Would you return the lines between the one holding "The image size is (630, 400)." and the one holding "Task: Select the minutes field showing 23", inclusive, and only those, exactly as they stand in the listing below?

________________

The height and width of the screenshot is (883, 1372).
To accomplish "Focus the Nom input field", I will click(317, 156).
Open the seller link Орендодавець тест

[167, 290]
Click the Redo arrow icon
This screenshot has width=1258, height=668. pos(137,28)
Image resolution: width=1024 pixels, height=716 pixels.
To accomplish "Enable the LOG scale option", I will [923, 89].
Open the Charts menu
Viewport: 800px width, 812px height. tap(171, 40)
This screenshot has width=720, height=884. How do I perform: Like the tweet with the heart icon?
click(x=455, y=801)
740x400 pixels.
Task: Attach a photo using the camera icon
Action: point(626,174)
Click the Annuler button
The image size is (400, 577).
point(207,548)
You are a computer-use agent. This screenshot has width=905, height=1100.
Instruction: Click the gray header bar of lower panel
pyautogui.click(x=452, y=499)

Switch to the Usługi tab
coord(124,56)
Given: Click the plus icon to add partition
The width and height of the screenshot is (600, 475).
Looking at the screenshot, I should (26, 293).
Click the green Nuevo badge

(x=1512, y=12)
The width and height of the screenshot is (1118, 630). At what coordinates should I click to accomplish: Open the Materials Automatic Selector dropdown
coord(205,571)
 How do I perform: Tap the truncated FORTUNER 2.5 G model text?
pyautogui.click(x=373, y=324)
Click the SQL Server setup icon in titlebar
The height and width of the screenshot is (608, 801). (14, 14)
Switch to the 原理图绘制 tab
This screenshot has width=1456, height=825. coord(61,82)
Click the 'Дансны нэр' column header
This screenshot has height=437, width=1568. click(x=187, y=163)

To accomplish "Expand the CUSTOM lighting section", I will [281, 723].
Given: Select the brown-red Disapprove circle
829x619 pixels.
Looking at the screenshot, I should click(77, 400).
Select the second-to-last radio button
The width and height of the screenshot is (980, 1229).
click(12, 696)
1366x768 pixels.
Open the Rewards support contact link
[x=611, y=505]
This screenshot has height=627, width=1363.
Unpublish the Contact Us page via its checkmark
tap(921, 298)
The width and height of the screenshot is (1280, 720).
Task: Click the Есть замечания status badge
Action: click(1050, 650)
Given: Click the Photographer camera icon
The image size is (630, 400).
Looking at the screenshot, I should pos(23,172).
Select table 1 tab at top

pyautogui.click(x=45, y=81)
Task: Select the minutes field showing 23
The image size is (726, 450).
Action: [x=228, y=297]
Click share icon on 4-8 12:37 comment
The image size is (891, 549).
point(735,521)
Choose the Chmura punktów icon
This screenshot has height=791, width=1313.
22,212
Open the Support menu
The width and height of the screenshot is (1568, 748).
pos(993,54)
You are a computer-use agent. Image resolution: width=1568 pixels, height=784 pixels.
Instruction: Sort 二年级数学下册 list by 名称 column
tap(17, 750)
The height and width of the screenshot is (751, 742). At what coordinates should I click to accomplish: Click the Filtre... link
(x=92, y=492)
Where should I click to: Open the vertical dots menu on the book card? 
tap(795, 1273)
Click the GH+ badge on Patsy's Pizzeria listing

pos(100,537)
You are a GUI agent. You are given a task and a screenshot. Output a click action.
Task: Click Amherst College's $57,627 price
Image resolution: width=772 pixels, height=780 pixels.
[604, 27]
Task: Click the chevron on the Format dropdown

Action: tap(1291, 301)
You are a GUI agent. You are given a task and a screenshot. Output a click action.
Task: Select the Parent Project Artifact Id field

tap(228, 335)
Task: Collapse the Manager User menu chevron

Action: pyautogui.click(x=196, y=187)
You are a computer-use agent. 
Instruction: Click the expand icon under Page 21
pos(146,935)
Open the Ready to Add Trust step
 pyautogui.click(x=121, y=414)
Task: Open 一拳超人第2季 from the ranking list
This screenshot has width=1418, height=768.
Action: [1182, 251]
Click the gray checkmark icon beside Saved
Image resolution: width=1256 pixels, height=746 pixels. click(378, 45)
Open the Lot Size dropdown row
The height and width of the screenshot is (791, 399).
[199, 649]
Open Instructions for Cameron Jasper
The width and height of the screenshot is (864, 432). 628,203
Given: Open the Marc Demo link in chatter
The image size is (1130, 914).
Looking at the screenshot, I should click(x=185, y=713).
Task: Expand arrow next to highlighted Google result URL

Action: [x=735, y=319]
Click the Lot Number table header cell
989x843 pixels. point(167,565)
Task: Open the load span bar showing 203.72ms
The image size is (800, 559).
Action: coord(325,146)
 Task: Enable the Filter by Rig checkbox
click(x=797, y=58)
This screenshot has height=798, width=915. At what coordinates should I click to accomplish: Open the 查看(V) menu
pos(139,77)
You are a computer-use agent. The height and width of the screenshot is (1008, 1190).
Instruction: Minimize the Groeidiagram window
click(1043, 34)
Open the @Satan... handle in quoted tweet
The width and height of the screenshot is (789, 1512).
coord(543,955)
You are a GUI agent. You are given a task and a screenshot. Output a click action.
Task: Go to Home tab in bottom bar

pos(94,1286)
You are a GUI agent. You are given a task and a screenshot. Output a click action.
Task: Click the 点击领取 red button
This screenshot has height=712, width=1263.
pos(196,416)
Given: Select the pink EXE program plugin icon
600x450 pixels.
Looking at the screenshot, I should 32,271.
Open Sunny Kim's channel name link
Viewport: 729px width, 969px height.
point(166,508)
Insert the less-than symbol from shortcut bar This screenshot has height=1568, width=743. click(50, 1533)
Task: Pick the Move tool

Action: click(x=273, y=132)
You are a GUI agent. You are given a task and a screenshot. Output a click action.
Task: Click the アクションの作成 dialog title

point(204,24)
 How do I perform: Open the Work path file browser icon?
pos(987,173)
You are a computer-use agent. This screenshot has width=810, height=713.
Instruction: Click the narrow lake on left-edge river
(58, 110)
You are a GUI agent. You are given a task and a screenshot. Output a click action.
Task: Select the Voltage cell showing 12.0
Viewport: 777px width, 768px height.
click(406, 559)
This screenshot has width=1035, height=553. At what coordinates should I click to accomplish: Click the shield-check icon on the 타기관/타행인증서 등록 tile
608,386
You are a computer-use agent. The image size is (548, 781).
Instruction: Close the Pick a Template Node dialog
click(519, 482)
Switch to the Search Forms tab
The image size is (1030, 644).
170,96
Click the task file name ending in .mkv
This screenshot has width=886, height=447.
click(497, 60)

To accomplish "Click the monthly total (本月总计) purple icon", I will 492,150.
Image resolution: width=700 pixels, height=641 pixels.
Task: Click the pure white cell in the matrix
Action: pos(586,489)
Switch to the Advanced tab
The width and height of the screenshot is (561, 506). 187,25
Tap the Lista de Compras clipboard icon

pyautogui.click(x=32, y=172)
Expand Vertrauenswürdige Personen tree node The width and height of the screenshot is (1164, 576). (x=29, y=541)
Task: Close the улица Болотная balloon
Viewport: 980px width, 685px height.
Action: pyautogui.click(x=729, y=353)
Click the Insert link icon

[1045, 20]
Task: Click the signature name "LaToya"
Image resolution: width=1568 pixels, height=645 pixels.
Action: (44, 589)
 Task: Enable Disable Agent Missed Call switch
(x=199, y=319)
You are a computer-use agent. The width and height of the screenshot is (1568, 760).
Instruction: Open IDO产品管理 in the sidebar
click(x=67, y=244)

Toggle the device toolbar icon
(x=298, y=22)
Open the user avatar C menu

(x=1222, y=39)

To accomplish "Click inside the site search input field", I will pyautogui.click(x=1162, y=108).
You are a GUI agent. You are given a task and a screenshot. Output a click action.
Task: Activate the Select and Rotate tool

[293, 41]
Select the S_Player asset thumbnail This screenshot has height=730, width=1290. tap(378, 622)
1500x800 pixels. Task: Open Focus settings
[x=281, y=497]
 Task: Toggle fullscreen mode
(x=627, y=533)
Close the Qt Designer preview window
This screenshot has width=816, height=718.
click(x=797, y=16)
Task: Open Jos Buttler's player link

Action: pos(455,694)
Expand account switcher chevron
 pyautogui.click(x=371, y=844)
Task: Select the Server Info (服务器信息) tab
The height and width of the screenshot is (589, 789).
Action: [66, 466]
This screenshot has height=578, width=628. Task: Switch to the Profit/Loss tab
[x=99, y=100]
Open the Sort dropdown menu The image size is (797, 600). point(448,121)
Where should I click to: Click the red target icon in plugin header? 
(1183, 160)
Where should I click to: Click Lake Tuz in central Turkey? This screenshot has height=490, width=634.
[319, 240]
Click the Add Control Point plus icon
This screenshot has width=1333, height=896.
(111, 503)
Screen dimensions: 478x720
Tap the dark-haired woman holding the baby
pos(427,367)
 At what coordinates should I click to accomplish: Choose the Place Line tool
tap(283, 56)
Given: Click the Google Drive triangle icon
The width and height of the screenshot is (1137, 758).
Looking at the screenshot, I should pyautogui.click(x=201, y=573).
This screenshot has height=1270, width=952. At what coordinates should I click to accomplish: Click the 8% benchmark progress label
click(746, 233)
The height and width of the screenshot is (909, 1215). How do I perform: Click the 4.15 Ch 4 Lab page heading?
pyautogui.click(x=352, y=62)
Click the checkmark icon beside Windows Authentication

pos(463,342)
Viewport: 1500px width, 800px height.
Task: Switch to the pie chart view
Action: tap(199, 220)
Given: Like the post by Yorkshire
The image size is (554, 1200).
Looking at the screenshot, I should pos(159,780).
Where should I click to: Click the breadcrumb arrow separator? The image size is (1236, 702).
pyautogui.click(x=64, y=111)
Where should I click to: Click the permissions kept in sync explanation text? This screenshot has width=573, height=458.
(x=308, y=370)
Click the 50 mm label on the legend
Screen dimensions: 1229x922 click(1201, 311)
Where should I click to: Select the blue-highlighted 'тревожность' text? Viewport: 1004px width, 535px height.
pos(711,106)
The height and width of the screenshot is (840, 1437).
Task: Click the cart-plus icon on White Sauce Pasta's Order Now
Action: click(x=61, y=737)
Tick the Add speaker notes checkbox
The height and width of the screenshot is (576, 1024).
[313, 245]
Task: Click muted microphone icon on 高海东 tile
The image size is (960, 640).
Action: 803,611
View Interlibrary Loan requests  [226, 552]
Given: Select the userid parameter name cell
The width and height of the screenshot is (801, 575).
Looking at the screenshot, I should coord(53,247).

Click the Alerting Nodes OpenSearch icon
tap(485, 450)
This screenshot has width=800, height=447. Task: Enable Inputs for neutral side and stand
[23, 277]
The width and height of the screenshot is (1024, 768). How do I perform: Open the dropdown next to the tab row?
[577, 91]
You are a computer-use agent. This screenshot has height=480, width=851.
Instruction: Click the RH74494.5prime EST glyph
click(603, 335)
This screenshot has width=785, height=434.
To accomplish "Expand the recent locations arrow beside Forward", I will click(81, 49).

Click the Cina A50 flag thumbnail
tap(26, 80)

________________

▸ Task result:
The image size is (630, 400).
Looking at the screenshot, I should pos(23,172).
Select table 1 tab at top

pyautogui.click(x=45, y=81)
Task: Select the minutes field showing 23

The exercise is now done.